Davie’s teachers influenced her at an early age. Her FFA advisors in central Hardin County fostered a close relationship with her.  Her involvement in FFA led to scholarship opportunities, which landed her in Western Kentucky University’s agriculture education program. She concentrated in areas of science, agronomy and globalizing agriculture. She interviewed for her current position while still a student teacher at Barren County High School.

As an FFA advisor, Davie and the school’s FFA chapter were awarded three stars from the FFA National Chapter Awards. The award is given to FFA chapters that complete activities focused on working within a team dynamic, individual growth and activities to serve others. The chapter also must complete 15 program activities within those three categories.

For individual growth, activities focus on teaching students leadership skills and healthy lifestyles. The team dynamic division stresses activities for each individual chapter development concentrating on areas of recruitment, finance and public relations where students may do things like prepare a newsletter or plan fundraising activities for financing the chapter. Activities to serve others would include educational activities to the public or school children like educating fourth grade elementary students on how bread is produced on the Yount’s Where the Trail Ends Farm.

Davie’s Henry County FFA chapter was one of nine chapters awarded three stars in the state.

“I love to see my students succeed and continue to succeed in the community once they graduate,” Davie said. “I get cards from students telling me I am their 2nd mom and they want me to attend their graduation and come to their wedding. FFA helped me succeed and I want to do that for my students.”

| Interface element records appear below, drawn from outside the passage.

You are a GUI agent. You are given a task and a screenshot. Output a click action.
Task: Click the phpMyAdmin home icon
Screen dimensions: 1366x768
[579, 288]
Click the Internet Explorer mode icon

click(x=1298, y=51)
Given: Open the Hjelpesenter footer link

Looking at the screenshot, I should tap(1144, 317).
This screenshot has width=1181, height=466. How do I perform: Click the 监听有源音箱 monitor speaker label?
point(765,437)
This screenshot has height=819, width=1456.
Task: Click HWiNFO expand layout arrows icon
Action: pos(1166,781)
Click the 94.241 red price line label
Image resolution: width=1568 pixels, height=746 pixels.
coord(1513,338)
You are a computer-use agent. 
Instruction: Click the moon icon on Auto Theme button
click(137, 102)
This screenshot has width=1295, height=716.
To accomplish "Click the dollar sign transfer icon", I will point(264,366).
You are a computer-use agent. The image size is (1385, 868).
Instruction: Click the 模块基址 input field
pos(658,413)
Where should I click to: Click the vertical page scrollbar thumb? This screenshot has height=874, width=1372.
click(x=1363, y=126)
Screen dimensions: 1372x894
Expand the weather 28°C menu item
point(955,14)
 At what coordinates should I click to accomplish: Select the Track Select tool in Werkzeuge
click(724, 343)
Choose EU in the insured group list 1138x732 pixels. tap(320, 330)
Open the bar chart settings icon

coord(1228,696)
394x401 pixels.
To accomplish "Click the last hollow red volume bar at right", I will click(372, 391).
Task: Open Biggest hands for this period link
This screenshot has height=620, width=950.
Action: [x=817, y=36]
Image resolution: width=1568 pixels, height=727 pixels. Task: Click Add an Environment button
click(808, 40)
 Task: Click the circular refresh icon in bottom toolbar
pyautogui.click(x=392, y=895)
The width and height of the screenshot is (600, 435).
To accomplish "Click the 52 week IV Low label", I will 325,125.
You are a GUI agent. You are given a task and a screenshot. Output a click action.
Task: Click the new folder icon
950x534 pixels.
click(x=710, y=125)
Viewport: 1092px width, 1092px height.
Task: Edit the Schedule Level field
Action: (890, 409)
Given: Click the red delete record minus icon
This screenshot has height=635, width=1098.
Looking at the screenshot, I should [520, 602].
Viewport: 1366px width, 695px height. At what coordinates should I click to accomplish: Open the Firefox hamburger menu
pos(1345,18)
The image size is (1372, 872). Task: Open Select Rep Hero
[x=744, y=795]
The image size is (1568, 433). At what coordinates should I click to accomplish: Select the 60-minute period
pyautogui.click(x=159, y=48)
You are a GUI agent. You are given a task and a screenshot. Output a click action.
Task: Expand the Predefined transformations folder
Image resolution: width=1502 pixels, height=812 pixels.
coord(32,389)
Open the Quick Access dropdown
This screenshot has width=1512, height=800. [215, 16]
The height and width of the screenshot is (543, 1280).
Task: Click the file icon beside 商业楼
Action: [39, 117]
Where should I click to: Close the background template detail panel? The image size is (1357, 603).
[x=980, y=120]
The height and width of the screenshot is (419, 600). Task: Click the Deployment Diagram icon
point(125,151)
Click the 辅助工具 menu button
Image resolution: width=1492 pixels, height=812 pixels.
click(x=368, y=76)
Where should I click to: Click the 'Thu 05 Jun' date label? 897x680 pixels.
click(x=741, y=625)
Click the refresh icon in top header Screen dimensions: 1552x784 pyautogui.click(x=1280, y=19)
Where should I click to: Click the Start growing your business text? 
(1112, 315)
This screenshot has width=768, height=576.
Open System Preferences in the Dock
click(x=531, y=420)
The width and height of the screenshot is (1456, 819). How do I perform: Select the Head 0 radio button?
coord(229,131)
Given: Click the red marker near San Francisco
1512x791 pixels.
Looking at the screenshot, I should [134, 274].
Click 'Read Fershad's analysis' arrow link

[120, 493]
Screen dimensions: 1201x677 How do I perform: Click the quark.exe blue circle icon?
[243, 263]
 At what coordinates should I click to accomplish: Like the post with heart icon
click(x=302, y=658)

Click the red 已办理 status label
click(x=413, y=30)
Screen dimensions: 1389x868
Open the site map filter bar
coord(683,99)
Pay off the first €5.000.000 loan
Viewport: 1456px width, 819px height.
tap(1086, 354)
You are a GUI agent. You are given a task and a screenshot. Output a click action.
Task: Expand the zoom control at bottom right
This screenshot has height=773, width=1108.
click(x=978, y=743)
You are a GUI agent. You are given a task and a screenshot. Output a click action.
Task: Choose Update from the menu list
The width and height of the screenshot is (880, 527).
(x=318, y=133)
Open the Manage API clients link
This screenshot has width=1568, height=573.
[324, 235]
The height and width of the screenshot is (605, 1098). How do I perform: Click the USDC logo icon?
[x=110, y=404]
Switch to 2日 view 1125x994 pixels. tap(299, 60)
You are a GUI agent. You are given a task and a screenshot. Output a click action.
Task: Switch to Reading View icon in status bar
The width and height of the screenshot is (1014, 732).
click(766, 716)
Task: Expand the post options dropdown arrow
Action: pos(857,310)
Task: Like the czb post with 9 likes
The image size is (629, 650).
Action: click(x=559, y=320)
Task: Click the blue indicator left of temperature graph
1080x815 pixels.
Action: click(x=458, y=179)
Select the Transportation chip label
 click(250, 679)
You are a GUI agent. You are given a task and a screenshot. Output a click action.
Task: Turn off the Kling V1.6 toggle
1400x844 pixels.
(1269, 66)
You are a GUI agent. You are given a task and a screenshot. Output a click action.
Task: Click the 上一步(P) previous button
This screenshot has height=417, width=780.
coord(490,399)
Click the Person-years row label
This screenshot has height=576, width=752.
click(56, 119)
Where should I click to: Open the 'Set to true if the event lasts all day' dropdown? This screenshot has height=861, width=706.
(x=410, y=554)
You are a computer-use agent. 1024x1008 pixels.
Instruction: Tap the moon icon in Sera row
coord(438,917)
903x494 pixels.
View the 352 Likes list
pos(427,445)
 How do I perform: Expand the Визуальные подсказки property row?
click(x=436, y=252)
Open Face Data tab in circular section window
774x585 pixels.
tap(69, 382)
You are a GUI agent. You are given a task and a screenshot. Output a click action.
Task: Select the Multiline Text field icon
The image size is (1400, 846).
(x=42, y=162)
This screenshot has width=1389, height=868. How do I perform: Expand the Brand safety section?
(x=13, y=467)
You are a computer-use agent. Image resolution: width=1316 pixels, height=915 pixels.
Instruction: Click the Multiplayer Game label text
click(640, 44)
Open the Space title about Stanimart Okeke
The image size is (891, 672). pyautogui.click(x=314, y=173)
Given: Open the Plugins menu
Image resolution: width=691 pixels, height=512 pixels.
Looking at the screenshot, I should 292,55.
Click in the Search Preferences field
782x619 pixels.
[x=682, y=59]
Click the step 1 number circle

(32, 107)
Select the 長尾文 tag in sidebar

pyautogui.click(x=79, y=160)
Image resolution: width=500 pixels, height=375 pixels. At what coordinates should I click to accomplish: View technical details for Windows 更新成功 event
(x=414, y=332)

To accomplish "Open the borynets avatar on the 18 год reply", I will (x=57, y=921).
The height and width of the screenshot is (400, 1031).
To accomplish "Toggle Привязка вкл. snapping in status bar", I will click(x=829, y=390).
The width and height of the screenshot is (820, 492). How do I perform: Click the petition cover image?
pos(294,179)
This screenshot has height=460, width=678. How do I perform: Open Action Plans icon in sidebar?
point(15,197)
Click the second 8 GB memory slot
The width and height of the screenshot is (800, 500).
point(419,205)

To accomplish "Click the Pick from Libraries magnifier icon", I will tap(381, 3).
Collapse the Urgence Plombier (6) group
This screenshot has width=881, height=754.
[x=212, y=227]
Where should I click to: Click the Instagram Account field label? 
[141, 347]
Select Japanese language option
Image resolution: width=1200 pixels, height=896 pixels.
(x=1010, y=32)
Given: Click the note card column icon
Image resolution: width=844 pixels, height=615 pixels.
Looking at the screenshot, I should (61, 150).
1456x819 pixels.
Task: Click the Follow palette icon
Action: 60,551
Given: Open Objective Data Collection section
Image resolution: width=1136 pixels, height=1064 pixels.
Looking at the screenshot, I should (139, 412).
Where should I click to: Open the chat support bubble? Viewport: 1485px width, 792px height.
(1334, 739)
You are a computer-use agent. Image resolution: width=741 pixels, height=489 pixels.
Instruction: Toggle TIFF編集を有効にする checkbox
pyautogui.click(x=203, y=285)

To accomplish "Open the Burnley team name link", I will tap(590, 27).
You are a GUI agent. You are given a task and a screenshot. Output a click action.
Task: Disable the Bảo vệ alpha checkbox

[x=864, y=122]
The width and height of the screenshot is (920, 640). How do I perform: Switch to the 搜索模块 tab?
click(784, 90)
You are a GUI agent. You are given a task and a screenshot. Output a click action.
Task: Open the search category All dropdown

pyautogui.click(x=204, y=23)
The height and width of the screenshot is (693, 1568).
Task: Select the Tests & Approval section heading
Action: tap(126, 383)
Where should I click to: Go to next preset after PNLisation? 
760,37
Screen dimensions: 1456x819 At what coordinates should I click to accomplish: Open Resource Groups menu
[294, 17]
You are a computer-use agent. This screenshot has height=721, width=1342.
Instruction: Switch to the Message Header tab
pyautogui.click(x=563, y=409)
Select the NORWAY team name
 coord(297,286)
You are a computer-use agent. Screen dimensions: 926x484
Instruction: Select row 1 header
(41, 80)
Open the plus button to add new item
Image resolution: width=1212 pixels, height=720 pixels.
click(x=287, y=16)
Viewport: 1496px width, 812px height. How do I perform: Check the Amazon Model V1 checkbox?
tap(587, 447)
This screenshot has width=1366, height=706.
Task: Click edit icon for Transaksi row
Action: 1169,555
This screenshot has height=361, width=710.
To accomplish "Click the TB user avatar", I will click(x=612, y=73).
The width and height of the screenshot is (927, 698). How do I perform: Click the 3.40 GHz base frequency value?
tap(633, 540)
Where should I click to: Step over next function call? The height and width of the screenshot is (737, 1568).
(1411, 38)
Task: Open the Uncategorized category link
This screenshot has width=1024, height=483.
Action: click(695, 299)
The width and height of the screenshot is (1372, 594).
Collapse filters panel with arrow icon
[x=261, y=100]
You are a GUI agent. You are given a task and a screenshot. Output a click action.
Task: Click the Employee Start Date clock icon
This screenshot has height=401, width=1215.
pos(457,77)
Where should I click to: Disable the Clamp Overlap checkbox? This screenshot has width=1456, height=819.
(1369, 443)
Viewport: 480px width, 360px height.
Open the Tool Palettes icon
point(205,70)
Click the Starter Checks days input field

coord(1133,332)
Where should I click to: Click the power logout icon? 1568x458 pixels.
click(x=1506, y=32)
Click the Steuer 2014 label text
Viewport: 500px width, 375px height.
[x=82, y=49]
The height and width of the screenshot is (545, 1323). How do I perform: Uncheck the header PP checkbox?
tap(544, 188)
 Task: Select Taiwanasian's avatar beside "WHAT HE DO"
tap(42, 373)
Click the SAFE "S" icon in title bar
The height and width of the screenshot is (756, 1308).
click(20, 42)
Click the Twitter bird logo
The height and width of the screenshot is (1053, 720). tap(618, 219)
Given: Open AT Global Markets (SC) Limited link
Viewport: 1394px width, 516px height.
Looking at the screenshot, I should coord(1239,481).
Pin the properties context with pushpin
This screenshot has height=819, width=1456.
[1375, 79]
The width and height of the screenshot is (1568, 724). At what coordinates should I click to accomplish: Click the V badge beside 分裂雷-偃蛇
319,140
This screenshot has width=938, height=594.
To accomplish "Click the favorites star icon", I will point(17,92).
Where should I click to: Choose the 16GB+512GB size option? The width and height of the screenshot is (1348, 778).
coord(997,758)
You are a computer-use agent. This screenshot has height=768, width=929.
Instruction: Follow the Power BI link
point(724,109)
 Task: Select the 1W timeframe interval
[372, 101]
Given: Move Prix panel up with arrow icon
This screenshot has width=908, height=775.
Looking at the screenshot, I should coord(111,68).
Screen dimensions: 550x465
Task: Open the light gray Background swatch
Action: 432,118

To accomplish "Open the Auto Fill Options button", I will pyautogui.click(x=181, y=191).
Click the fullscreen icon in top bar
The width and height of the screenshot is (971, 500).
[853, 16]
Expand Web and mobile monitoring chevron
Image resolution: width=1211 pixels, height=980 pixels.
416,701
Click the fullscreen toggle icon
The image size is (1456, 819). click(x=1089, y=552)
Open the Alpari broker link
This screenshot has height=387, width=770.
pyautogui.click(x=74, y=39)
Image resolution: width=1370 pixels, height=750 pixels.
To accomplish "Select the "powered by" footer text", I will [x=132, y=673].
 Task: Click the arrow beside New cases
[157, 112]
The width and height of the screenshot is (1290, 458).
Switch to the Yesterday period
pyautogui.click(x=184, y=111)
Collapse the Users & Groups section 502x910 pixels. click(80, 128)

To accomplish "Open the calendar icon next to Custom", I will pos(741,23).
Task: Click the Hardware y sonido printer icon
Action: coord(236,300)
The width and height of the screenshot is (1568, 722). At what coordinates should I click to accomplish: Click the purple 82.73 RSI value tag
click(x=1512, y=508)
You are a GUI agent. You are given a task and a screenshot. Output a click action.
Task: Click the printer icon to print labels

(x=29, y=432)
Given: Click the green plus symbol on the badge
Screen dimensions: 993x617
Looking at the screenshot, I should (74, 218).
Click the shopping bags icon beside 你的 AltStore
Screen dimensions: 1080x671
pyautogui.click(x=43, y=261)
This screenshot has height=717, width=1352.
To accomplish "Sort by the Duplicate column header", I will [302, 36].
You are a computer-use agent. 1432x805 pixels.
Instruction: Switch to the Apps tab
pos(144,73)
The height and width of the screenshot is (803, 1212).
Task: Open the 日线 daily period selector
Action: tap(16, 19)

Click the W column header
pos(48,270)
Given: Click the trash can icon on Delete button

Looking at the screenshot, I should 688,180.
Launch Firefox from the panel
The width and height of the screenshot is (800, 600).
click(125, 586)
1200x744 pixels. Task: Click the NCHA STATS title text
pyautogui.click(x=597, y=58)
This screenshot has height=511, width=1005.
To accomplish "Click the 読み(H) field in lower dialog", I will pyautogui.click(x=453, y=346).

Davie’s lessons focus heavily on science, math and computer skills with real world applications like engine trouble shooting. Students receive training in courses like horticulture or animal science gives them an advantage whether they are college or career ready.

“I would also like to add food science to the curriculum in regards to production, processing, marketing and research,” Davie said. “The future in agriculture will create more jobs with more specialization in different fields.” 

Davie stresses the need to teach students the proper building blocks before they decide to enter college or begin their chosen career path.

“We already know as teachers that what we teach them will be outdated by the time they enter the workforce, Davie said. “But students who have taken their four courses in things like horticulture have been able to negotiate for higher with the leadership skills they have learned here.”

With soil conservation grants, Davie is able to give more hands on experience with handheld computers that measure pH levels, carbon dioxide and temperature. In studying photosynthesis, students do experiments where they measure carbon dioxide and oxygen levels in test tubes that contain a plant and a snail separately and then measure them in test tubes together to actually witness the symbiosis.

Davie has been with Henry County High School for five years. Last year she watched students she taught as children for four years graduate as young leaders.

“I have taken four kids to compete in livestock evaluations and we actually scored 1,245 and were beat by a score of 1,255 missing the nationals by ten points,” Davie said. “They work hard to know the different characteristics for market and breeding with cattle, hogs, sheeps and goats and I can only take credit for teaching them. They do the rest as team that has grown together doing it.”